In the final analysis it all boils down to this. If you disrupt enough vital organs to cause life supporting function to cease to exisit....how you did it is not important! I also understand that when you factor into the mix things like inexperience, lack of skill, or lack of ethics, you have increased potential for misuse and/or abuse. Because of those reasons there is some validity to the argument to use a more efficient tool to do the job, (in this case....kill a deer). And I do not have an argument with you if you recommend a more modern cartridge to an inexperienced hunter. (You are correct in your assertion it is easier to effect a kill to a longer range with a cartridge like.....a .270 Winchester for instance, than a .30-30.) Where we differ on the argument is when you unequivically say that the .30-30 is NOT sufficient to kill a deer! When used in a responsible manner there is not a deer alive that cannot be killed with a .30-30 under usual field conditions!

Where I have extensively hunted whitetails in Pennsylvania the longest shot I have ever had to take with a rifle was approximately 95 yards. (My longest shot on a whitetail period was on Aberdeen Proving Ground in Maryland with a Saboted Shotgun Slug....a stepped off 115 yards.) The shot taken at 95 yards happened to be with a .356 Winchester using a 200 Power Point. The deer took two additional steps, fell, and slid back to where it was when hit. The closest deer I have ever shot in Pennsylvania with a rifle was about 1 and a half yards off my muzzle using a .308 Winchester loaded with 170 grain bullet intended for .30-30 velocities but handloaded to approximate .300 Savage velocities.
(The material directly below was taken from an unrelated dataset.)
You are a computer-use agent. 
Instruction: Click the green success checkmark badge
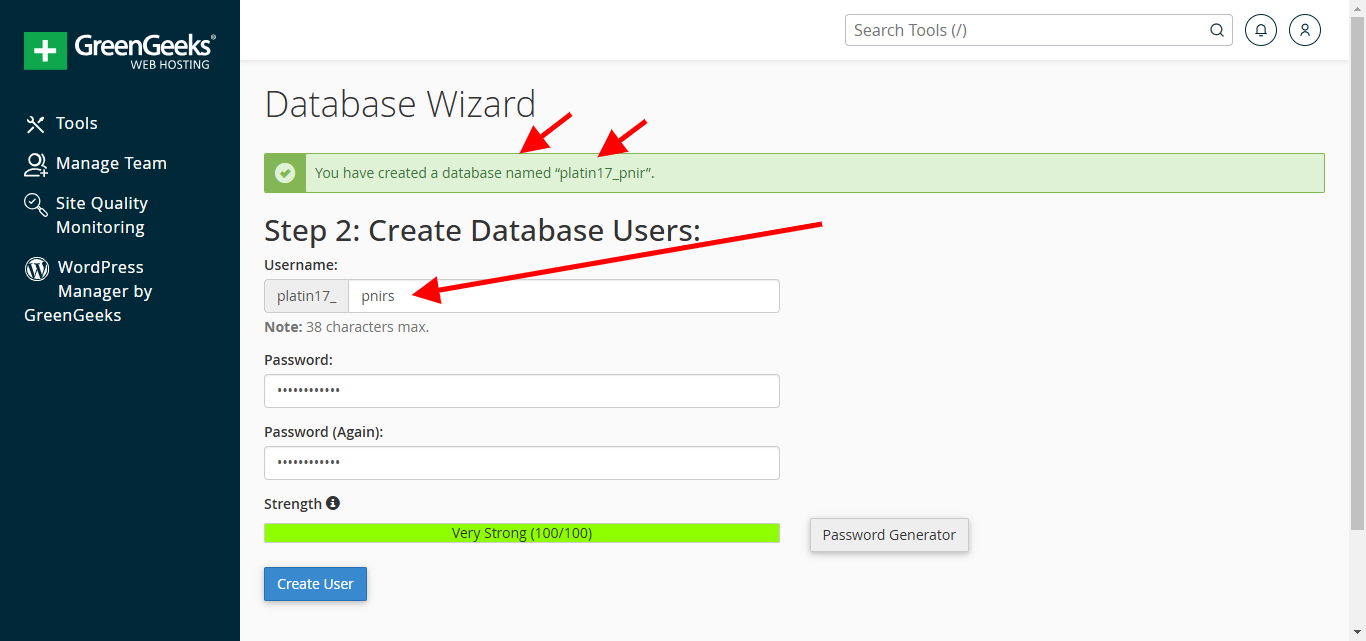285,172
The two I mentioned earlier that some nitwit(s) had previously wounded with a .22 rimfire...one was killed with a .30-06 using a 150 Hornady....and the other with the .308 using one of those previously mentioned handloads. (That deer by the way had both hind quarters ruined/spoiled from infection where it had been shot with the rimfire. The bullet had also nearly cut in half it' s reproductive organ. So how much do you believe that deer suffered!?!) I considered myself fortunate to have sacrificed my permit to end it' s misery.

The point of all the above paragraph is to demonstrate that idiocy lies in the " hands of the user" , not the " tool" ! It was also to show that of the dozens and dozens of whitetail I have harvested each and every one of them was not only within the effective range of the .30-30, but I could have cleanly killed any of them with my short .44 Magnum Marlin. (I have actually killed deer with both the .357 Magnum in a handgun....limited my range to less than 50 yards. And a .44 Magnum handgun....and decided not to exceed 100 yards....but never actually shot beyond about 45 yards.) In every of the above kills a .30-30 would have worked just as well. Does it provide less margin for error than say a .30-06? Yes, it does! But don' t ever think the problem lies within the cartridge. The problem lies SOLELY with the USER!
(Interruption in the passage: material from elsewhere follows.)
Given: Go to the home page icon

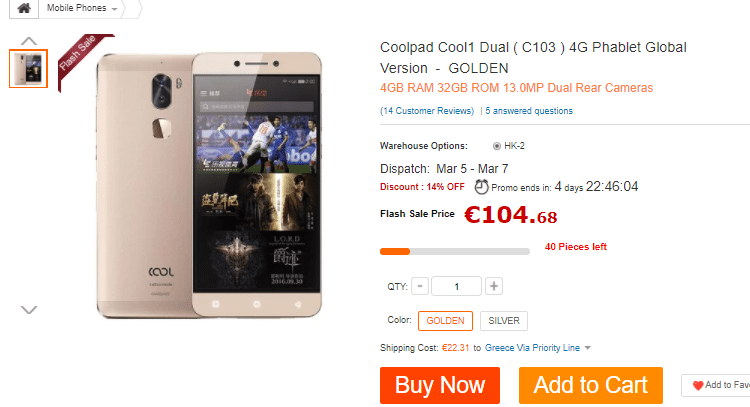Looking at the screenshot, I should coord(24,8).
Before you accuse me of having no experience at shooting game beyond short range. I will tell you this. I have extensive experience with varmints, (groundhogs in particular), to over 400 yards. And I have shot other big game in Germany (the former FRG) and Alaska at ranges beyond those mentioned above on whitetails. Actually to just over 300 yards on Caribou, (which by the way is about what I consider my maximum at unwounded big game). So please....make the distinction with where the problem really is.....the USER! Not the tool! (Ever try to turn a screw with a hammer?)